One of the silliest talking points in defense of Obamacare’s underperformance to date is that it has been Republicans’ fault. "If only Republicans would implement the law of the land," goes the line, "Obamacare’s enrollment figures would be much better than they are." It turns out that the numbers tell exactly the opposite story. The states that didn’t set up their own exchanges are, on average, signing up many more people than their supposedly pro-Obamacare counterparts. (NOTE: See the update below for a point relevant to this analysis.)

Phil Klein of the Washington Examiner compared the latest sign-up figures to the enrollment targets that the Obama administration set in September 2013 for the same time period. I’ve replicated his analysis, and compared the progress of states that set up their own exchanges—"State-Based Marketplaces" in HHS lingo—to those that deferred to the federal government ("Federally-Facilitated Marketplaces").

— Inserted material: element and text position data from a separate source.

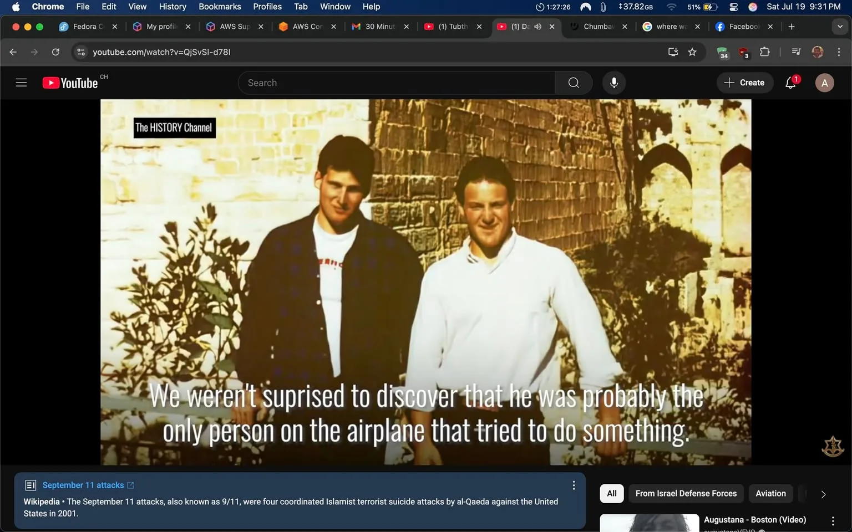Open Cast this tab icon in address bar
The height and width of the screenshot is (532, 852).
pyautogui.click(x=672, y=52)
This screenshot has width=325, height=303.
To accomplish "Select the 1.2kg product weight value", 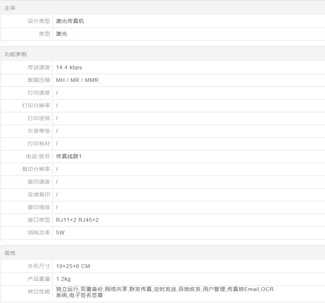I will (63, 279).
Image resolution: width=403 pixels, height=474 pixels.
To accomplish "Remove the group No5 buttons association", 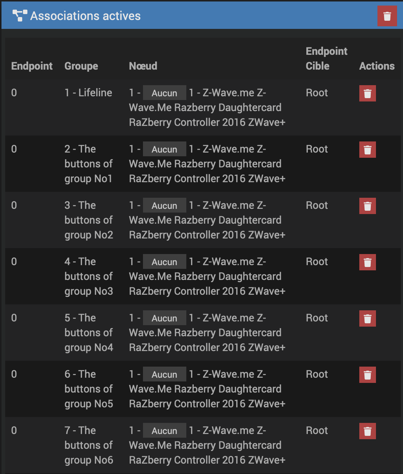I will [x=367, y=375].
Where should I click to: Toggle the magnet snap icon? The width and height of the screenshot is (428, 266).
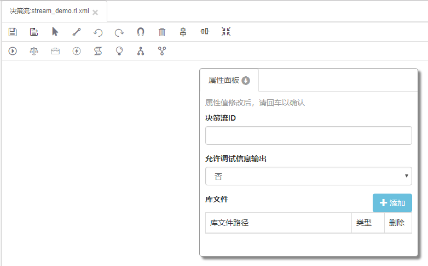(141, 32)
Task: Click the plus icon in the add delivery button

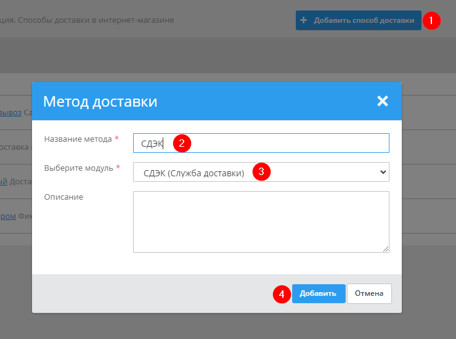Action: click(303, 20)
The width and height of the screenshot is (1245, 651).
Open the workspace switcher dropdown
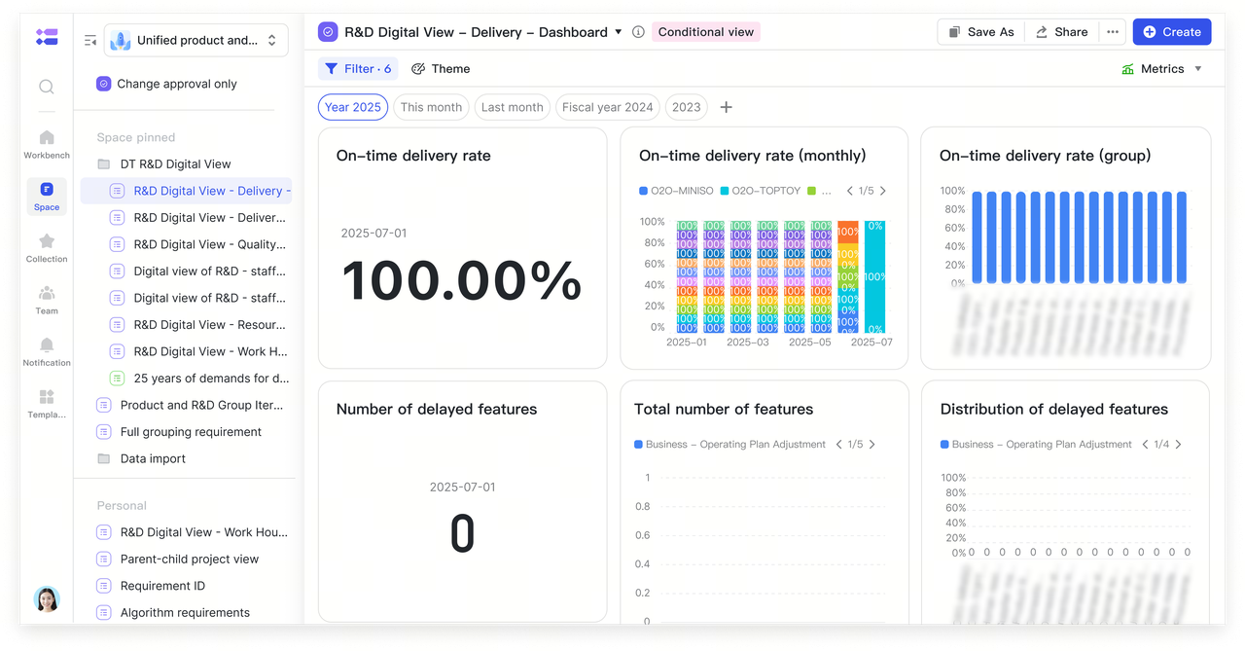point(196,41)
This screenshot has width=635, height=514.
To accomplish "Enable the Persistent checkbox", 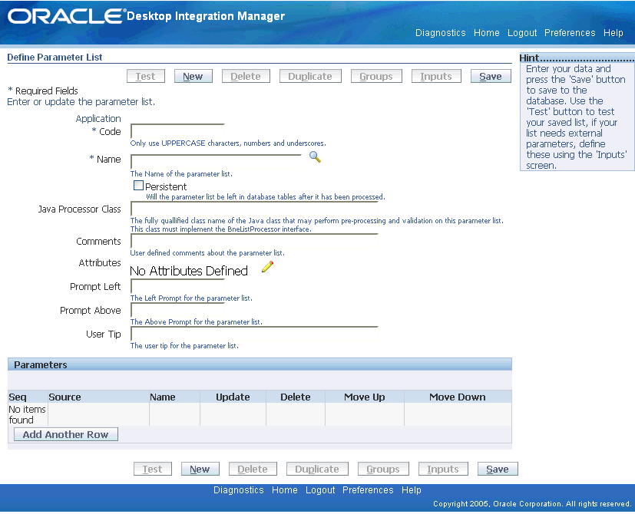I will (x=139, y=186).
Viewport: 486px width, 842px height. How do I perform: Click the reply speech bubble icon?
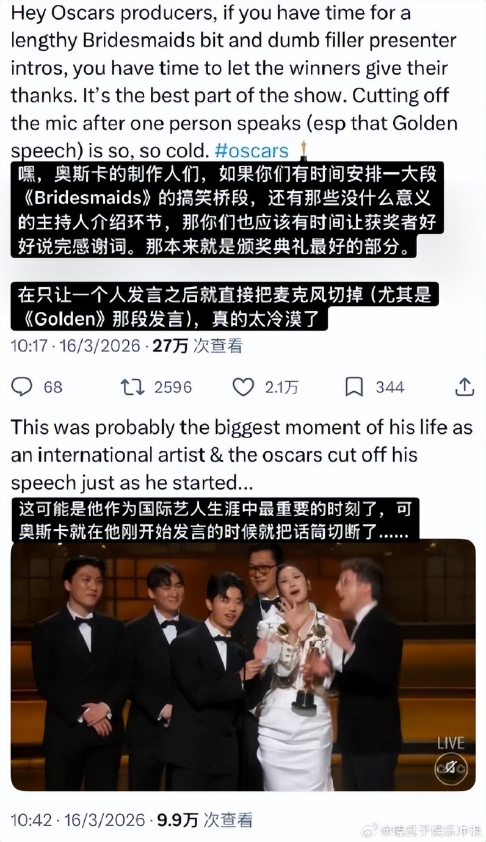(x=22, y=387)
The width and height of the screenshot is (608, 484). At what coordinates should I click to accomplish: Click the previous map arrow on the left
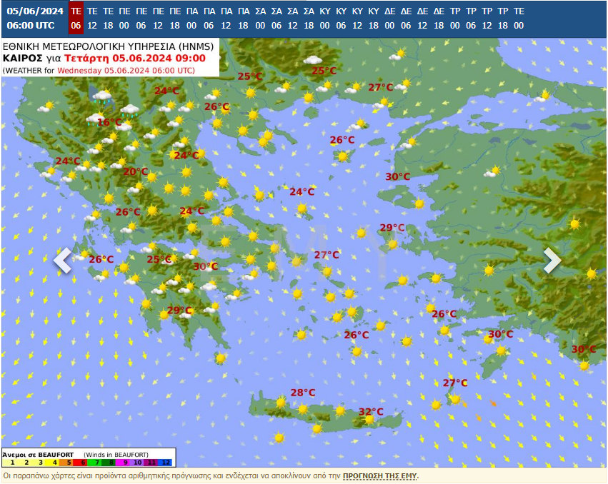pos(63,261)
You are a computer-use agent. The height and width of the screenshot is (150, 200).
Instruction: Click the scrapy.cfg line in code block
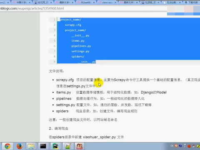73,25
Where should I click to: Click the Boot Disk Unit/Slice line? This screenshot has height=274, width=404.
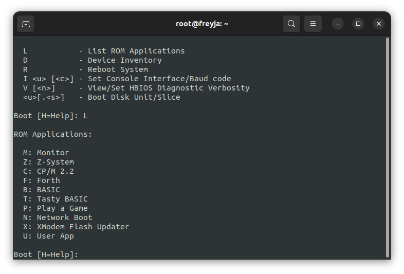(x=102, y=98)
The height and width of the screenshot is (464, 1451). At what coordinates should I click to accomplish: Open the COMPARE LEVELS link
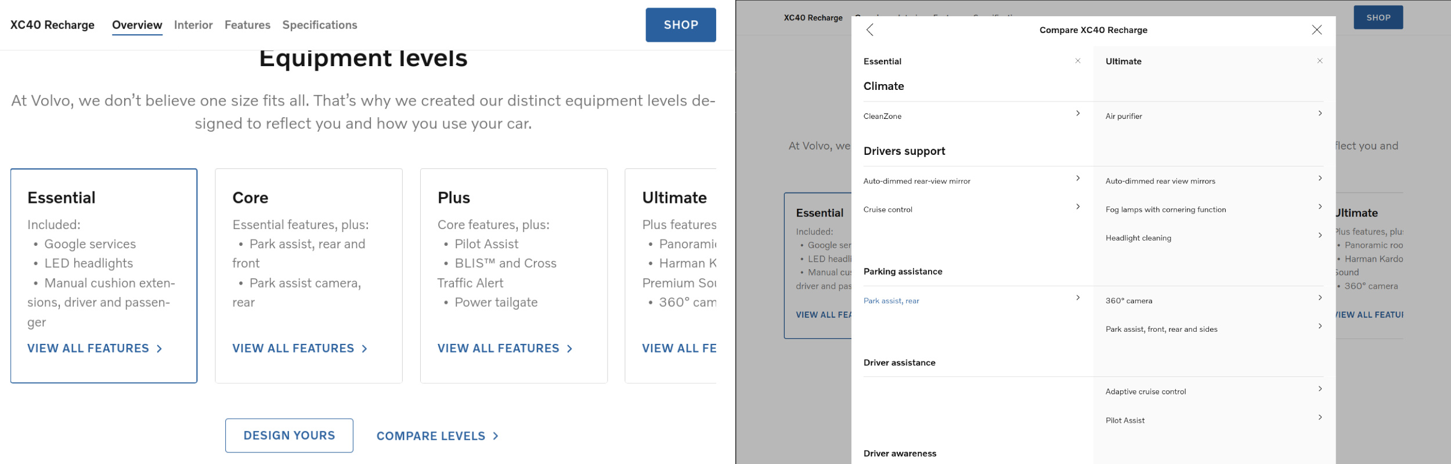click(x=437, y=436)
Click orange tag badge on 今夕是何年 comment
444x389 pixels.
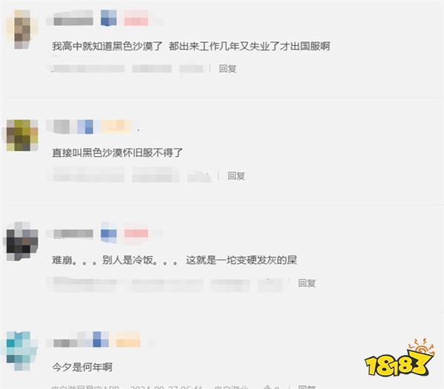pos(128,339)
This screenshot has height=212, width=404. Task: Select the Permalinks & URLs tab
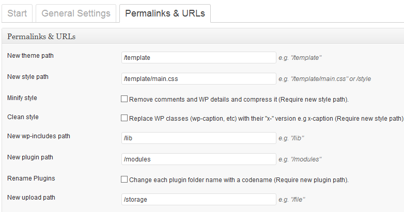coord(165,13)
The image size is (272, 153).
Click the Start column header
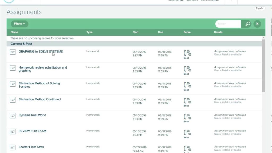pyautogui.click(x=135, y=32)
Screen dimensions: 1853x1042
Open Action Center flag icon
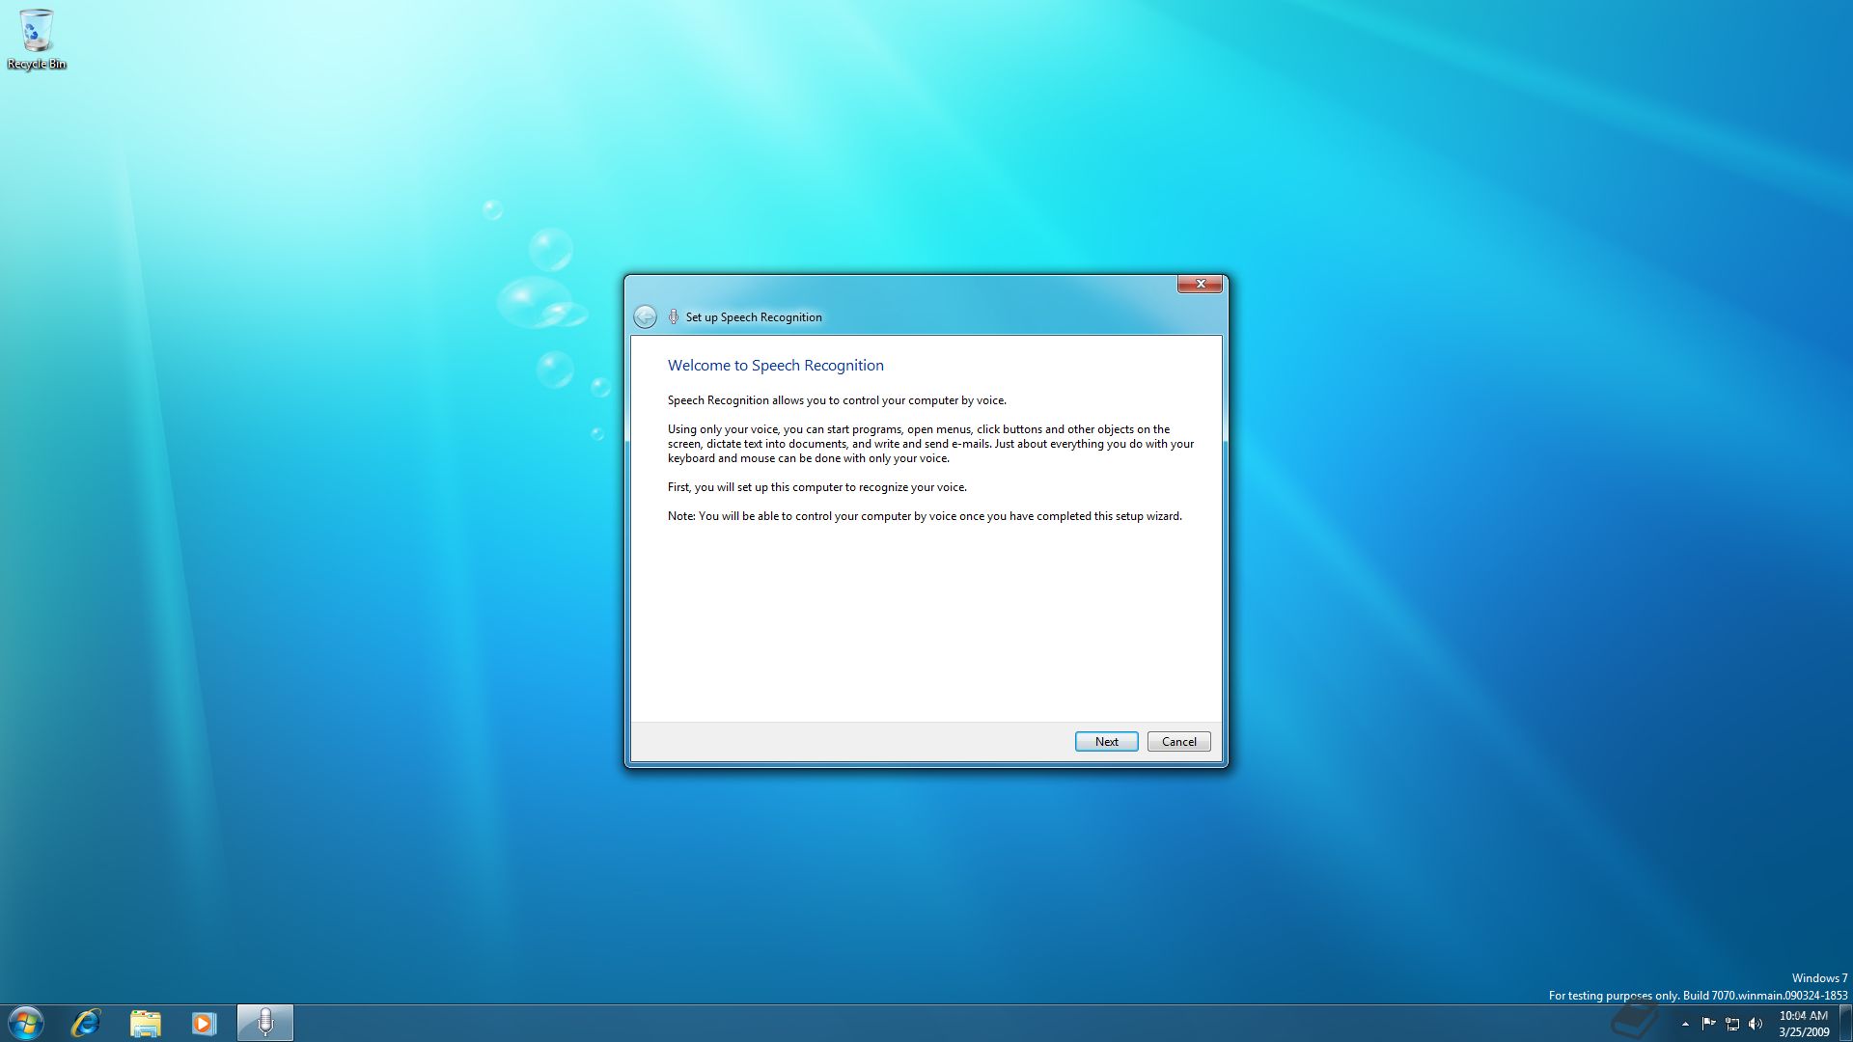tap(1708, 1024)
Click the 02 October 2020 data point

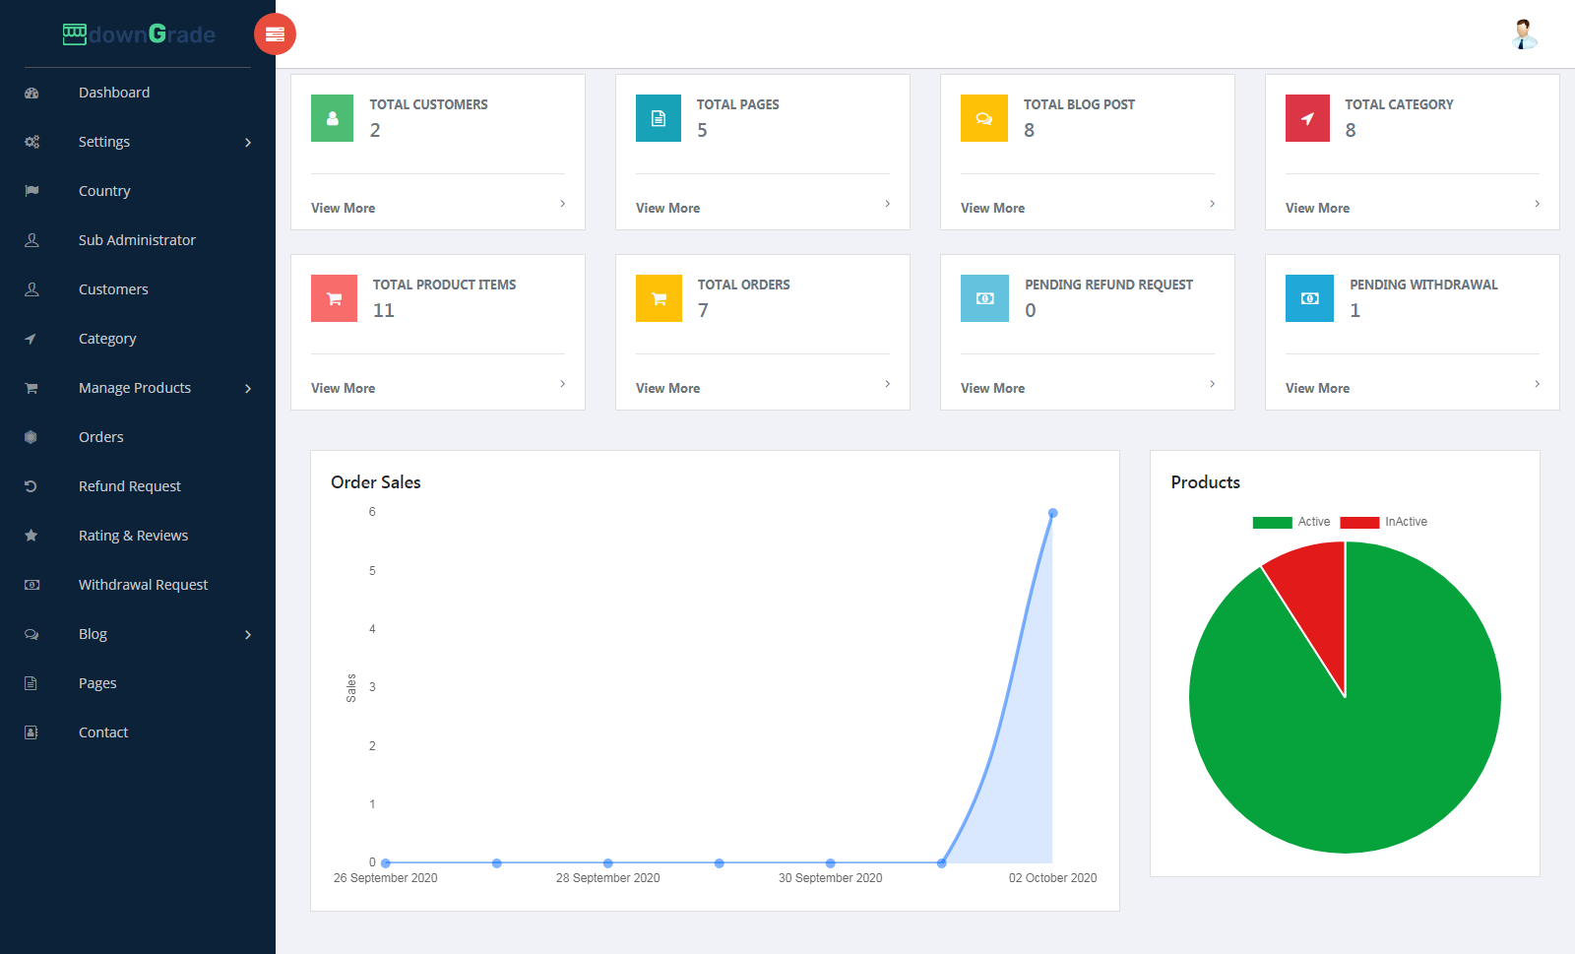pyautogui.click(x=1052, y=513)
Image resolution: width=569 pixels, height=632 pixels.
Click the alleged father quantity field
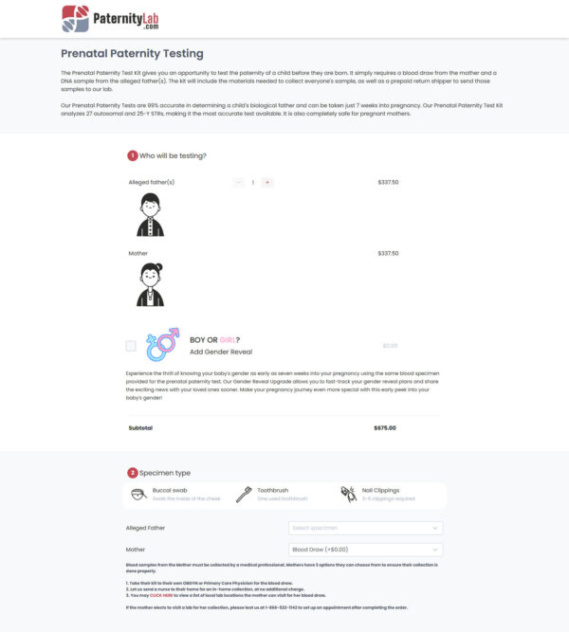click(x=253, y=182)
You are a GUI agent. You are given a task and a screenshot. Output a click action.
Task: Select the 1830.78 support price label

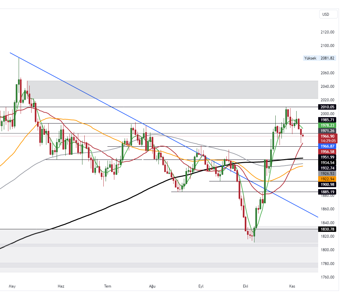click(327, 229)
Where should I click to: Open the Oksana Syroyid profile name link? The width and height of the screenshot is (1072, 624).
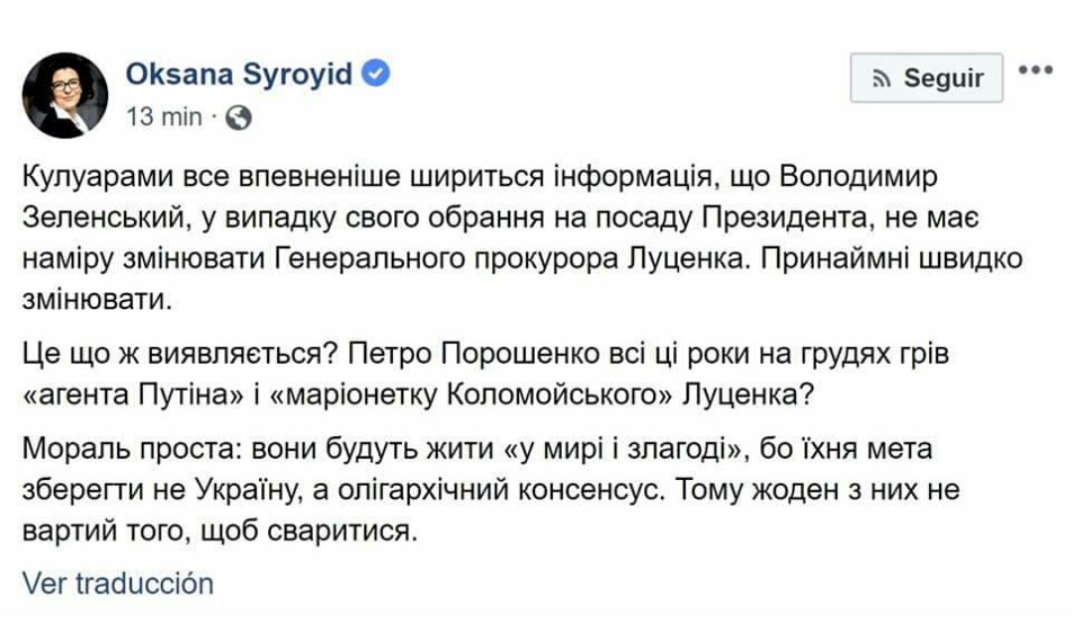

Among states that refused to set up their own exchanges—the allegedly uncooperative states—1,939,588 people have signed up for coverage, amounting to 79.4 percent of the September 2013 enrollment target. Among the states with their own exchanges—the most pro-Obamacare states—only 1,359,904 people have signed up, amounting to 69.8 percent of the September target. That’s a meaningful 10 percentage-point difference in favor of the states that refused to set up their own exchanges.

Remember, again, that "signing up for coverage" is not the same thing is enrollment, and therefore that these figures overstate the actual enrollment performance. But if you generously assume that sign-ups equal enrollments, eleven states are exceeding their September targets: Connecticut (238 percent), Rhode Island (212), New York (156), Maine (144), New Hampshire (143), North Carolina (135), Idaho (133), Colorado (120), Wisconsin (115), Michigan (112), and Florida (100). At least thirteen states are below 50 percent of their enrollment target: Massachusetts (5), D.C. (18), New Mexico (23), Oregon (23), Maryland (31), Nevada (32), Kentucky (36), Alaska (41), Washington (42), South Dakota (43), Iowa (46), Oklahoma (47), and Mississippi (48).

How many of the sign-ups were previously insured?

One issue that has emerged is whether or not all of these sign-ups are people who were previously uninsured. After all, Obamacare’s upending of the U.S. health-care system is designed to provide health coverage to the uninsured. Thus far, surveys indicate that more than two-thirds of those signing up were previously covered. A McKinsey survey found that 89 percent of those signing up on the exchanges had been previously insured. If those trends continue, Obamacare will fall well short of its aspiration to reduce the uninsured population by 30 million people. But Obamacare can fail to cover the uninsured, and also fail to collapse.

Bottom line: Obamacare is underperforming; it’s not collapsing

One of the unseemly aspects of the last four-plus months is watching some on the right root for Obamacare to fail. Whatever your political affiliations, it’s not a good thing if Obamacare wrecks the health care system. Real people—real lives—will be harmed, and are being harmed, as Obamacare makes health insurance even less affordable for many in the middle class.

In some quarters, there has been a kind of intellectual laziness, a belief that there’s no need for critics to come up with better reforms, because Obamacare will "collapse under its own weight," relieving them of that responsibility.

Obamacare isn’t good for the country. But it’s not going to collapse. And that makes the development of a credible, market-oriented health-reform agenda more urgent than ever.